◆ **What to do**:
Line filter on the word "agent": copy each matching line from the entries.
Record excerpts: Begin
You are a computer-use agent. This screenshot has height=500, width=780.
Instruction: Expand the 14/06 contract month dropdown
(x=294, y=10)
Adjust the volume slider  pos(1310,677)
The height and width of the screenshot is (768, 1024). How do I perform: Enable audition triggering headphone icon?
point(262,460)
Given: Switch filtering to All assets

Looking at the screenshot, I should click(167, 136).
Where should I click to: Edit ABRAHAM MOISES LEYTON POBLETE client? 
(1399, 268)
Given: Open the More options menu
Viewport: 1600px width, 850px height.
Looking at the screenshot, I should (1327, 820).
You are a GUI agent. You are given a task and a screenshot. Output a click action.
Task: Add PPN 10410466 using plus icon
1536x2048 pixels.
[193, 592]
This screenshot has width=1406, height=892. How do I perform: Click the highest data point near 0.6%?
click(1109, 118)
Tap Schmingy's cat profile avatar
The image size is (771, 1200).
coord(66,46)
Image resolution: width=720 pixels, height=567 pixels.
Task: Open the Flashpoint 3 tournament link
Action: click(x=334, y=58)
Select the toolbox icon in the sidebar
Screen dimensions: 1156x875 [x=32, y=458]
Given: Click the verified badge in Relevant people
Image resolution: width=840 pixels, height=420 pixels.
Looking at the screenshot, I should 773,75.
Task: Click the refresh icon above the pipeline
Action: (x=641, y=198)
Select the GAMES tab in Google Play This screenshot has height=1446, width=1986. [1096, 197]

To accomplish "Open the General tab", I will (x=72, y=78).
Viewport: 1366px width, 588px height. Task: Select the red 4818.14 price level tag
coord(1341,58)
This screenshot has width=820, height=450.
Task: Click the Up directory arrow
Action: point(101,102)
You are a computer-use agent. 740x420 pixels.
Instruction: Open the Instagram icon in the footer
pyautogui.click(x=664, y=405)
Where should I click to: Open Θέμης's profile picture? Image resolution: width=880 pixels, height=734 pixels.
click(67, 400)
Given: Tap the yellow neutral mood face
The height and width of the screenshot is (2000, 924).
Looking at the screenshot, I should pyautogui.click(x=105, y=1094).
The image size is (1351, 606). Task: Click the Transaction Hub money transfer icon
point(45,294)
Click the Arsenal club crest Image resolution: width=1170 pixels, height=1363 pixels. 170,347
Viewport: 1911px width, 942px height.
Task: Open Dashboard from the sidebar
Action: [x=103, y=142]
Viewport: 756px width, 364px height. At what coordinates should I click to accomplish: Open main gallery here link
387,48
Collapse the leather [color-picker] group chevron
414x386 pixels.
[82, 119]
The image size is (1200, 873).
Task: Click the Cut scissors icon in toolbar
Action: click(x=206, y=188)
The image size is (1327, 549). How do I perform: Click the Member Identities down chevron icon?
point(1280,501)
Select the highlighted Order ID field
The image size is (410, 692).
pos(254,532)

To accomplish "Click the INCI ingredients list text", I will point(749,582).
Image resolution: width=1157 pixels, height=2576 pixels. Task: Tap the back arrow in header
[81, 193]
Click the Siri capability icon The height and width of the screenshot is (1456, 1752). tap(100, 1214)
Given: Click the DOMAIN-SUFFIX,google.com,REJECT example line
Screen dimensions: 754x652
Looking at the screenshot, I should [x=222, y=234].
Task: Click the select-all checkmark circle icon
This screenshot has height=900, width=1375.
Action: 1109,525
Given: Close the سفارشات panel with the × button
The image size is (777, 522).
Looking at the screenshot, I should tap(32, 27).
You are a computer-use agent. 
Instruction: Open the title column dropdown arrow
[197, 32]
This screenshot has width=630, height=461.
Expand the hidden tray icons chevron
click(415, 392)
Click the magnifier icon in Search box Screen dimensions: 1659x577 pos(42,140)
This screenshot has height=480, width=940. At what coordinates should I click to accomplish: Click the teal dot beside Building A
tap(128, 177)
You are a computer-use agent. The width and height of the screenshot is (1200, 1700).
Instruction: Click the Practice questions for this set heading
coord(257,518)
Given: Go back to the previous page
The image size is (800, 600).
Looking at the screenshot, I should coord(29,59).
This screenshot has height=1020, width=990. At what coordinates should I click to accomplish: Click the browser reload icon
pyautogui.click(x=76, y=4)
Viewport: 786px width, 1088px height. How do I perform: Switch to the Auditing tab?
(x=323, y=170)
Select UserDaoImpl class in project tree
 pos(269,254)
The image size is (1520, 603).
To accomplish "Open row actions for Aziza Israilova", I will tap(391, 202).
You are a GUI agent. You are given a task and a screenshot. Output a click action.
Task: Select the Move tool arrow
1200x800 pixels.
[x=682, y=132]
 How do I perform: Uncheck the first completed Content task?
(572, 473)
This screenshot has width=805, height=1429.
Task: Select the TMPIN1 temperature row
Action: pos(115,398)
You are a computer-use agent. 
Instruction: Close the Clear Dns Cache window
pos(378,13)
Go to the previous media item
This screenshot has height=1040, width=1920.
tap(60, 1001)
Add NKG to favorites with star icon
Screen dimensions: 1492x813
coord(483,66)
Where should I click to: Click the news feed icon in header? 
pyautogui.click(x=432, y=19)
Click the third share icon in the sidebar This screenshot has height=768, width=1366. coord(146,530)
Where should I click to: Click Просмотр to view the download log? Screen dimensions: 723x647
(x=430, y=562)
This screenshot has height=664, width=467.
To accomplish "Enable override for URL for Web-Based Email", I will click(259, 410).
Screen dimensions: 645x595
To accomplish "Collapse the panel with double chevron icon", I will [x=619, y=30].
Record excerpts: End
◆ **Exercise answer**:
You are a computer-use agent. This screenshot has height=500, width=780.
You are a GUI agent. You are given a task and a screenshot. Output a click action.
You are a computer-use agent. 740x420 pixels.
You are a computer-use agent. 
You are a computer-use agent. The width and height of the screenshot is (1200, 1700).
You are a GUI agent. You are given a task and a screenshot. Output a click action.
You are a computer-use agent. 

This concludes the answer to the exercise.